Some additional context: As heat waves become longer, hotter, and more frequent, urban communities experience the impacts most intensely; cities can be up to 22°F hotter than surrounding rural and suburban communities, and they are heating up at twice the rate of non-urban areas. The urban heat island effect results from large swaths of concrete and asphalt, which absorb and radiate the sun’s rays, as well as urban canyons formed between tall buildings that trap heat at the street level. Because heat can’t dissipate well, the urban heat island effect is felt most acutely at night, as temperatures remain high and residents don’t experience a reprieve for their bodies to cool down. The effect is exacerbated by high concentrations of gas-powered vehicles, air conditioning units, and other sources of heat. a

Not every urban neighborhood is affected equally, though. There is tremendous temperature variation within cities, and even within neighborhoods, typically mapping with the racial and socioeconomic history of the region. On average, communities that have been structurally marginalized have significantly fewer trees and green spaces and more parking lots and pavement. In fact, a 2020 study of 108 urban areas across the United States found that formerly redlined neighborhoods of nearly every city studied were notably hotter than nonredlined neighborhoods, sometimes by nearly 20°F. Low-income communities and communities of color are therefore disproportionately impacted by the urban heat island effect. Unfortunately, the disparity in the experience of extreme heat along race and class lines is often exacerbated by lack of access to air conditioning

The consequences of extreme heat are serious. When people consistently experience high temperatures without relief, they’re vulnerable to dehydration, heat exhaustion, heatstroke, mental stress, diminished cognitive function, and even death. In the so-called United States, heat waves are responsible for more deaths than any other natural disaster; as many as 12,000 people die from extreme heat each year. Again, not all bodies are affected by extreme heat equally; children, elders, pregnant people, unhoused folks, folks who do physical labor outside, and disabled folks are most vulnerable to the dangers associated with extreme heat. Extreme heat can also exacerbate ozone pollution levels, which can trigger asthma attacks and cardiovascular issues, and sometimes leads to power outages, which can endanger folks who rely on electricity-dependent medical equipment. 

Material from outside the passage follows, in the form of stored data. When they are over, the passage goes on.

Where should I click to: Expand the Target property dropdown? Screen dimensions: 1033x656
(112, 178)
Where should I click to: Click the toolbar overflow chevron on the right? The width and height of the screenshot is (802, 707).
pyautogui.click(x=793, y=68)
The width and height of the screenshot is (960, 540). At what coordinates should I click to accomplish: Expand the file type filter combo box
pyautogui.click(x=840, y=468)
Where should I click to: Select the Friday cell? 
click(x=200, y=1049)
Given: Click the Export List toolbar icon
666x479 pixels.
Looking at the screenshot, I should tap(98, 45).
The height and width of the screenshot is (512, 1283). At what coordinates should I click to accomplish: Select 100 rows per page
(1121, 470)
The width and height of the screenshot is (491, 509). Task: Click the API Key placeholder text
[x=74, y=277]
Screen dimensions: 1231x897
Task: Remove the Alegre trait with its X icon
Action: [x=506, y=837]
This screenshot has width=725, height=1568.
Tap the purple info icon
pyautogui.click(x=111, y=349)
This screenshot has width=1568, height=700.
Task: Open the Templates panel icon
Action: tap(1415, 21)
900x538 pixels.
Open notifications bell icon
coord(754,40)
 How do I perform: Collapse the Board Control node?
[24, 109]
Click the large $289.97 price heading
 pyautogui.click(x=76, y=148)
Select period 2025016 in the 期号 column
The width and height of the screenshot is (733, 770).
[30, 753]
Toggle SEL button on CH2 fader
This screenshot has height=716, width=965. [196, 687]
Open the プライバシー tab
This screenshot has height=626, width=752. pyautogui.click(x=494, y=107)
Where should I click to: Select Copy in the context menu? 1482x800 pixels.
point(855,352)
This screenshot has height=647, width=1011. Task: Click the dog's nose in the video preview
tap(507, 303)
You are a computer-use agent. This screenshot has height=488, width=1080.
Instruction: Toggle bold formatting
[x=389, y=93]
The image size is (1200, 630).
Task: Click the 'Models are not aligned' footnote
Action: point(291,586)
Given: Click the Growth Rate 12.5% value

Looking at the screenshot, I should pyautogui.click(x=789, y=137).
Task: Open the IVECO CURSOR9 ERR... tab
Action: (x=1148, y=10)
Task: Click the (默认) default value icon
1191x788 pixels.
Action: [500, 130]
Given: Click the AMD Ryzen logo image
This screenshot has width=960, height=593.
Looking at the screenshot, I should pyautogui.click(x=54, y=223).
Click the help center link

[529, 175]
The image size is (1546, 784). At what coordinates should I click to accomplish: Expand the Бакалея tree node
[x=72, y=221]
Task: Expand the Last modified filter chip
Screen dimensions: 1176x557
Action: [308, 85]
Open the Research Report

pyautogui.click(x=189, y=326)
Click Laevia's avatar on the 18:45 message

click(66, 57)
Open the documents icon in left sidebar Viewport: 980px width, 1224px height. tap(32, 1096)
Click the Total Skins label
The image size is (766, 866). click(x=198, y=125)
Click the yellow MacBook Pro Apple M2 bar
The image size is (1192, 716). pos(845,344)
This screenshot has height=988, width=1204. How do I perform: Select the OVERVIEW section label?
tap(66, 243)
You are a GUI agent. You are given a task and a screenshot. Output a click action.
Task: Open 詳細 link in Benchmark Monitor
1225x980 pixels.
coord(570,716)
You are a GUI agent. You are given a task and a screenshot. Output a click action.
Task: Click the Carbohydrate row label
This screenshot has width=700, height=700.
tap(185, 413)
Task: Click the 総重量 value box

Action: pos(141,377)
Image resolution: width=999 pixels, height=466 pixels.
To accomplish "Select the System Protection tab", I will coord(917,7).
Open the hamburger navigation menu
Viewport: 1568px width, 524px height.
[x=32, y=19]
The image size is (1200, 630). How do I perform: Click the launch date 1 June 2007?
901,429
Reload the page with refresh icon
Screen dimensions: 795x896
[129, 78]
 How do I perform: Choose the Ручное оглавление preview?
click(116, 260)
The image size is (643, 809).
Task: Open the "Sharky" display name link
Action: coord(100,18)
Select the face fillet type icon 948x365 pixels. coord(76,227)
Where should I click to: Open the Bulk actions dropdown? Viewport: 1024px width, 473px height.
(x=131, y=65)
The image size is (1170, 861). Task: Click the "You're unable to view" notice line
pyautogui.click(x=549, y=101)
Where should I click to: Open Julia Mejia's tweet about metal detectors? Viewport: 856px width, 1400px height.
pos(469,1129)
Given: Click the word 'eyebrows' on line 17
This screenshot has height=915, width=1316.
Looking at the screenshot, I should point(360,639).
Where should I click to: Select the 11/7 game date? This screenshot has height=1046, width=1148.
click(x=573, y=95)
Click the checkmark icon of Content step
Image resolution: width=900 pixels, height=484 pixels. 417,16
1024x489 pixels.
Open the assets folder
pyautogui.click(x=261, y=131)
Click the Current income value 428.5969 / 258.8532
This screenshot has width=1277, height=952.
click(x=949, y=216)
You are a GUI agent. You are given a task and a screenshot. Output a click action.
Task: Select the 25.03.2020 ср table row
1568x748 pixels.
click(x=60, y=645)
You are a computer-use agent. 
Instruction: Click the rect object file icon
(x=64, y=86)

As the climate crisis intensifies, heat waves are bound to become longer, hotter, and more frequent, particularly in cities, where an estimated 83% of the American population resides. Urban cooling projects can and should work on different levels to (1) counter the urban heat island effect, so that cities don’t heat up as much; (2) counter the legacy of racist planning and policy, so that temperature disparities between neighborhoods no longer exist; (3) ensure that urban residents have access to relief even on days when their neighborhood is hot, so that they’re able to cool down and avoid health emergencies; (4) ensure that community members are equipped with training so that they can care for one another when someone is experiencing a heat-related health issue; (5) protect workers from laboring in unsafe conditions, and more. Urban cooling projects are meant to improve comfort and quality of life during extreme heat events as well as prevent acute health emergencies and avoidable deaths, particularly for those most exposed to and/or vulnerable to extreme heat.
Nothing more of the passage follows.